* ESERCIZI PROPOSTI
1) Nella discussione sulla quarta giornata di Champions League, a che ora si gioca la partita del Napoli?
2) Prosegui la discussione sulla quarta giornata di Champions League a partire dall'ultimo intervento presente.
*** BRANO DI PARTENZA ***
# Quarta giornata Champions. 1/2 novembre ore 20.45. Tv e..



## Tifo'o (31 Ottobre 2016)

Quarta giornata di Champions League, le partite ovviamente sono le stesse della terza giornata vengono solo scambiati i luoghi di gioco. Ecco di seguito il programma.

Tutte le partite alle 20.45 esclusa quella del Napoli che si gioca alle 18.45


*Martedì 1 novembre 
*
Beşiktaş Napoli

Atlético Madrid FC Rostov

Basel PSG

Ludogorets Arsenal

Man City Barcelona

Mönchengladbach Celtic

Benfica Dynamo Kiev

PSV Bayern

*Mercoledì 2 novembre
*
Monaco CSKA Moskva

Tottenham Leverkusen

Dortmund Sporting

Juventus Lyon

Legia Real Madrid

FCK Leicester

Sevilla Dinamo Zagreb

Porto Club Brugge


----------



## Tifo'o (1 Novembre 2016)

Up tra poco il Napoli in campo.

Le formazioni ufficiali di Besiktas-Napoli: 

BESIKTAS (4-2-3-1): Fabricio; Beck, Marcelo, Rhodolfo, Tosic; Hutchinson, Inler; Tolgay, Quaresma, Adriano; Aboubakar. 

NAPOLI (4-3-3): Reina; Hysaj, Maksimovic, Koulibaly, Ghoulam; Allan, Jorginho, Hamsik; Callejon, Gabbiadini, Insigne.


----------



## kolao95 (1 Novembre 2016)

Napoli poco concreto davanti: arrivano a ridosso dell'area avversaria sempre molto facilmente, ma non riescono a creare veri e propri pericoli e l'occasione migliore finora è del Besiktas con Hutchinson. Insigne è in una forma fisica imbarazzante, come si può pensare di preferirlo a Mertens..


----------



## admin (1 Novembre 2016)

Rigore per il Besiktas


----------



## admin (1 Novembre 2016)

Gol Besiktas


----------



## Tifo'o (1 Novembre 2016)

Solo il Napoli è capace dal chiudere una qualificazione al riaprirla ed anzi rischiare di essere buttati fuori. 

Roma e Napoli squadre ridicole


----------



## kolao95 (1 Novembre 2016)

Hamsiiiiiikkkk


----------



## 28Maggio2003 (1 Novembre 2016)
*** ESTRATTO DEI DATI ***
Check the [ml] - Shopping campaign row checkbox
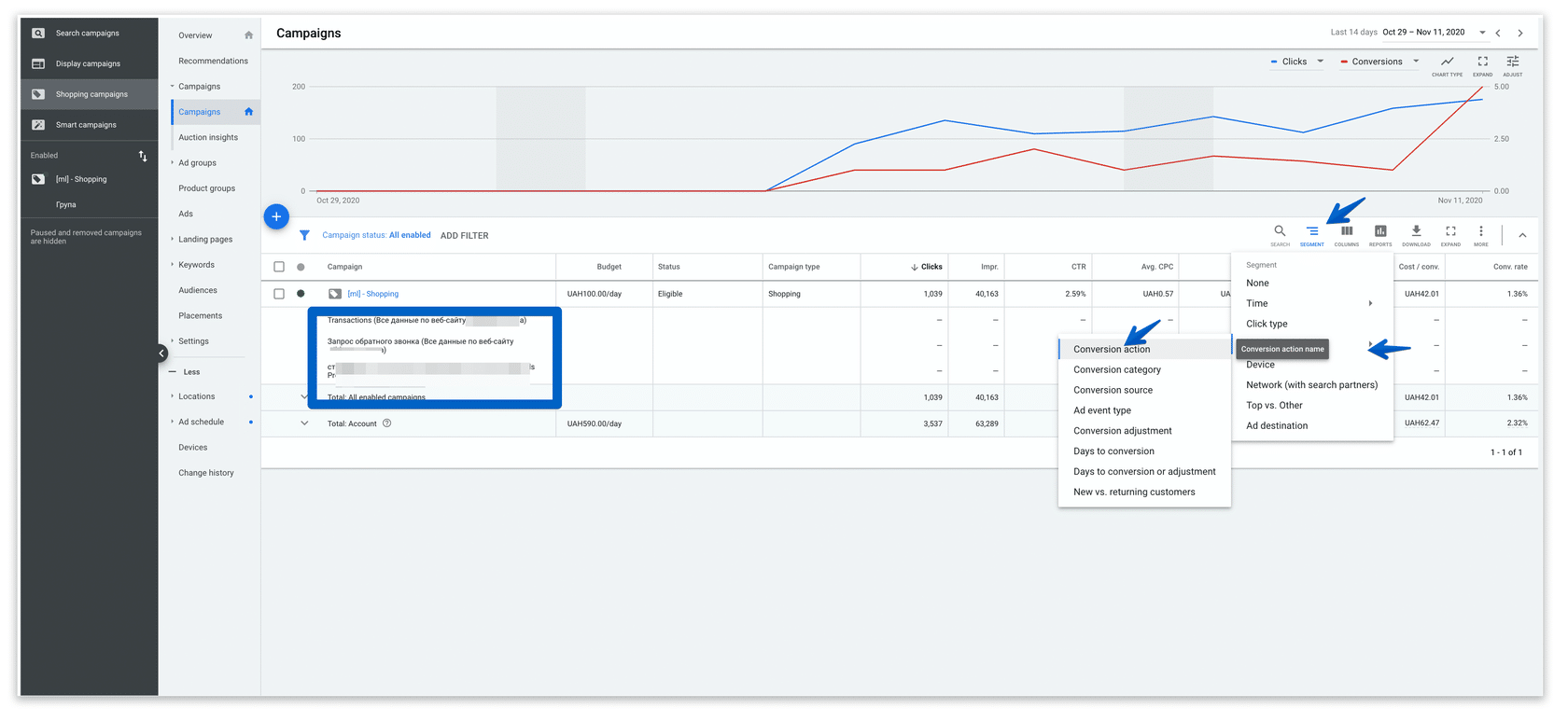The height and width of the screenshot is (721, 1568). coord(279,294)
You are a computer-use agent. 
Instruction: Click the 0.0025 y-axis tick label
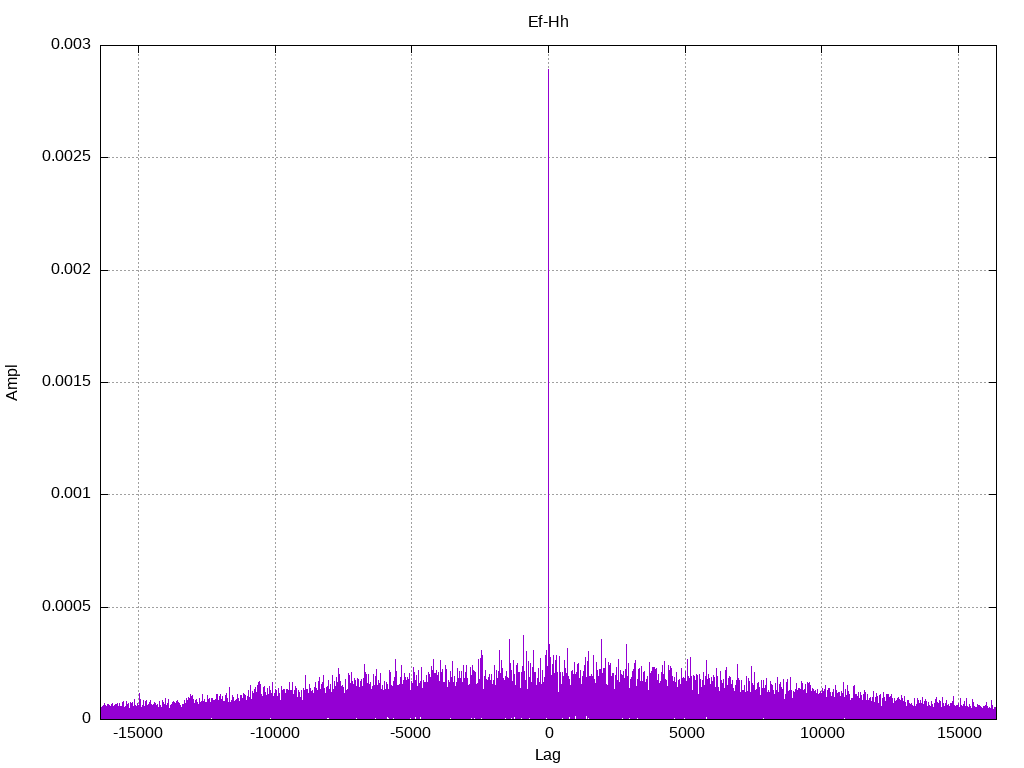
***
* ELENCO RISPOSTE
1) Alle 18.45.

2)
Ha già pareggiato hamsik


----------



## Roten1896 (1 Novembre 2016)

rigore netto negato al city contro il Farsa


----------



## Roten1896 (1 Novembre 2016)

gol fantastico di messi dopo un contropiede iniziato da lui stesso


----------



## Tifo'o (1 Novembre 2016)

Che scarso sto Stones.. mamma mia 60 mln per una roba del genere


----------



## BossKilla7 (1 Novembre 2016)

Sempre sto nano segna


----------



## Tifo'o (1 Novembre 2016)

Che disastro sto City.. molto peggio di quello di Pellegrini


----------



## kolao95 (1 Novembre 2016)

Tifo'o ha scritto:


> Che disastro sto City.. molto peggio di quello di Pellegrini



Puntuale al solito..


----------



## Tifo'o (1 Novembre 2016)

Fantastica sta partita


----------



## mefisto94 (1 Novembre 2016)

Quest'anno è dura scoprire chi vince.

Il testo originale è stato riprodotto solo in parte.